In the present example embodiment, a pressure sensor C may be in pressure communication with the interior of the drilling riser 14 at a selected position. The pressure sensor C may be in signal communication with a pump controller (not shown separately) which may selectively operate the power fluid pump (26B in FIG. 3) or a diverter valve (not shown) to selectively divert an amount of flow from the drilling fluid pump (26 in FIG. 3). In either of the foregoing example embodiments, a rate of flow of power fluid into the power fluid inlet of the ejector assembly D may be controlled so that a selected pressure in the drilling riser 14 is measured by the pressure sensor C. By such control over the pressure measured by the pressure sensor C and with knowledge of the hydrostatic and hydrodynamic properties of the drilling fluid, a selected pressure gradient may be maintained within the drilling riser 14 and the wellbore 15 outside the drill string 16. In some embodiments, a variable flow restriction such as a controllable orifice choke 23 or similar controllable flow restrictor may be used at any selected position in the flow path between the wellbore fluid outlet and the working fluid inlet of the ejector assembly D so that the ejector assembly D may be operated at a substantially constant power fluid flow rate and fluid level in the riser 14 and resulting wellbore pressure may be controlled by controlling the controllable orifice choke 23.
In some embodiments, a booster line 14A may be included alongside the drilling riser 14 for injecting fluid when required, for example, such as when necessary to circulate out a fluid that may enter the wellbore 15 from a sub-bottom formation.
In other implementations, the riser 14 may be omitted, and drilling fluid being discharged from the wellbore 15 may be returned to the surface by a separate return line having an ejector assembly therein. Such return line may be hydraulically connected to the wellbore below the wellhead (BOPE in FIG. 2) or above the wellhead. In such implementations, the power fluid line (22A in FIG. 2) may extend to the depth at which the ejector assembly D is disposed. In embodiments that do not use a riser, an annular space between the drill string and the wellbore (15A in FIG. 2) may be hydraulically closed using a sealing element such as a rotating control head, rotating blowout preventer or rotating diverter. Other “riserless” embodiments may simply have the annular space (15A in FIG. 2) open at an upper end thereof.
FIG. 3 shows one example implementation in which a separate drilling fluid pump 26, power fluid pump 26B and booster line pump 26C may be disposed on the drilling platform 4. All three separate pumps 26, 26B, 26C may withdraw drilling fluid from the tank 26A. In other embodiments, each pump 26, 26B, 26C may have a separate fluid supply tank.

Problems to work on:
1. Answer these questions using the drilling riser excerpt:
(a) From which tank may all three pumps on the drilling platform withdraw drilling fluid?
(b) In embodiments without a riser, what sealing elements may hydraulically close the annular space between the drill string and the wellbore?
(c) When might the booster line 14A inject fluid?
2. According to the drilling riser excerpt, what does placing a controllable orifice choke 23 between the wellbore fluid outlet and the ejector's working fluid inlet achieve? Answer in one to three sentences.
3. Carry on the drilling riser excerpt after its final sentence.

Records shown:
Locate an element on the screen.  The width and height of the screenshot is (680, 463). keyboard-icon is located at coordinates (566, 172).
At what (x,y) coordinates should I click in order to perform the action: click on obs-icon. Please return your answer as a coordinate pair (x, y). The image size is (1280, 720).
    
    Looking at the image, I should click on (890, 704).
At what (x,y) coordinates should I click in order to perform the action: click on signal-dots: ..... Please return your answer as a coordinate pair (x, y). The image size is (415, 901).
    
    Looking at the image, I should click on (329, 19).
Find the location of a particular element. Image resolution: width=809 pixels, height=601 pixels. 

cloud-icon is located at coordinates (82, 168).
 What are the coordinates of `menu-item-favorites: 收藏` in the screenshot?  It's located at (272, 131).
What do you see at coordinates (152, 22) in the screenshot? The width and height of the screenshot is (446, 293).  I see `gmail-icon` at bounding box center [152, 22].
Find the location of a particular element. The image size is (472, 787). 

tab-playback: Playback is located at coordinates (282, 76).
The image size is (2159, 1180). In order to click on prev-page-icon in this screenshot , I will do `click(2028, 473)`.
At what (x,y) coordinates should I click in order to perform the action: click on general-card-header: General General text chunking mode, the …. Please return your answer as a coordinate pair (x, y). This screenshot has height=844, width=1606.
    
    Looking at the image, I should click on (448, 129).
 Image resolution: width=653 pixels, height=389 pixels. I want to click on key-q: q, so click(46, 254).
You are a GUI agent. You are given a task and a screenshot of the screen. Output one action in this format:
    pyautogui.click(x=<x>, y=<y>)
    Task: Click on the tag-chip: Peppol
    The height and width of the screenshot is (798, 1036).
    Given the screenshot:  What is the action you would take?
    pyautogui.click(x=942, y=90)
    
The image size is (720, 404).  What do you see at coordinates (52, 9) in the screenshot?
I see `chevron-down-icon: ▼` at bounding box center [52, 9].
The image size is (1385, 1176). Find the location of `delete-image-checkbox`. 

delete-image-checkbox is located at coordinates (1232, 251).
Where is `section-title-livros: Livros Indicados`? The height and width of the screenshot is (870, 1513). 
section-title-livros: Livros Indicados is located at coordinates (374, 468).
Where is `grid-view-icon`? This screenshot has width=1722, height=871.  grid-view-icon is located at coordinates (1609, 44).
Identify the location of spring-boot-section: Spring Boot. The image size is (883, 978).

Activity answers:
1.
(a) Tank 26A.
(b) A rotating control head, a rotating blowout preventer or a rotating diverter.
(c) When required, for example when a fluid that may enter the wellbore 15 from a sub-bottom formation must be circulated out.

2. The choke lets the ejector assembly D run at a substantially constant power fluid flow rate. The fluid level in the riser 14, and with it the wellbore pressure, can then be controlled by adjusting the choke.

3.
An example ejector assembly D is shown in more detail in FIG. 4. The ejector assembly D may include a diffuser comprising a converging inlet diffuser D3 and a diverging outlet diffuser D4. An outlet of the outlet diffuser D4 may be coupled to the fluid return line (22B in FIG. 2). A working fluid inlet D1 to the ejector assembly D may be in fluid communication with the wellbore fluid outlet (e.g., riser outlet 14C in FIG. 2). Power or motive fluid pumped through the power fluid line 22A may enter the ejector assembly D through a power fluid inlet. The power fluid is discharged in the interior of the ejector assembly D upstream of the converging diffuser D3 through a nozzle D2. The nozzle D2 serves to increase velocity of the power fluid so as to reduce fluid pressure at the working fluid inlet D1. A combination of the power fluid and the working fluid, e.g., the drilling fluid, maybe returned to the drilling platform (4 in FIG. 2) through the fluid return line (22B in FIG. 2).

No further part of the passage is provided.